Further info about windows API
credits:Jason C
It's not just the text box; WM_SETTEXT in general provides no parameter for specifying the string length, and strings are always assumed to terminate at null. You could always create a custom text box with a custom message that specified the string length, but Notepad and most other programs reasonably do not. Also the function SetWindowText does not provide a length parameter as well.
Solution 3:
Notepad does not preserve all special / extended characters exactly as they are. I don't have a reference for this behaviour immediately at hand but have found this to be the case for example with UNIX-style end of line LF which Notepad will convert into CRLF and null (0x00) which it will ignore. In a binary file such as a JPG there are liable to be random occurrences of the character(s) that Notepad does not preserve. Try your experiment with a HEX-aware editor and it should work then. I'll update my answer if I find a good reference and once I've tested a HEX editor.
Update: I tried a few well known programmers editors but only one of them worked right off the bat, HxD by Maël Hörz. I never used HxD before but found it thanks to an answer to this Stack article, A hex viewer / editor plugin for Notepad++.

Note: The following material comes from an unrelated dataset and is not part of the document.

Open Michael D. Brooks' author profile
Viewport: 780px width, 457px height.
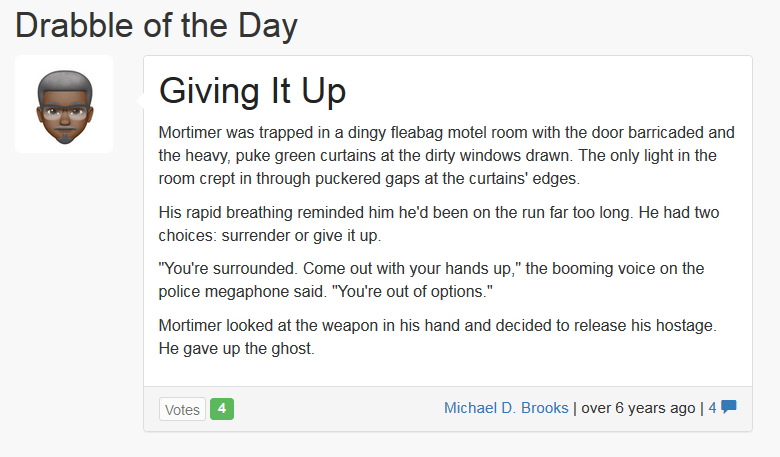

The other editors that didn't work after a few minutes effort were Notepad++, Notepad2 and UltraEdit (v17.3, older version). A couple of these had problems with the copy / paste of the first few bytes, the JPEG file signature magic number FF D8 FF. Maybe they would work with a little more fiddling than I have time for at present.
Solution 4:
You used to be able to do this with Write back in the day. It was a standard program in Windows 3.1 but I can't remember if Windows 95 included it. Write would allow binary safe editing of any file it could open (probably very limited file size). Notepad is definitely not binary safe (the text remains the same but the actual bytes of non-text characters [e.g. control codes] may change) which is why your JPG example is not working. Try getting a copy of Write (and very old Windows) and try your experiment again!
According to Wikipedia's "Windows Write" article Write was included up to Windows NT 3.5. It was replaced by Wordpad in Windows 95 onwards. write.exe
was still present in the Windows directory but was simply a wrapper for opening Wordpad.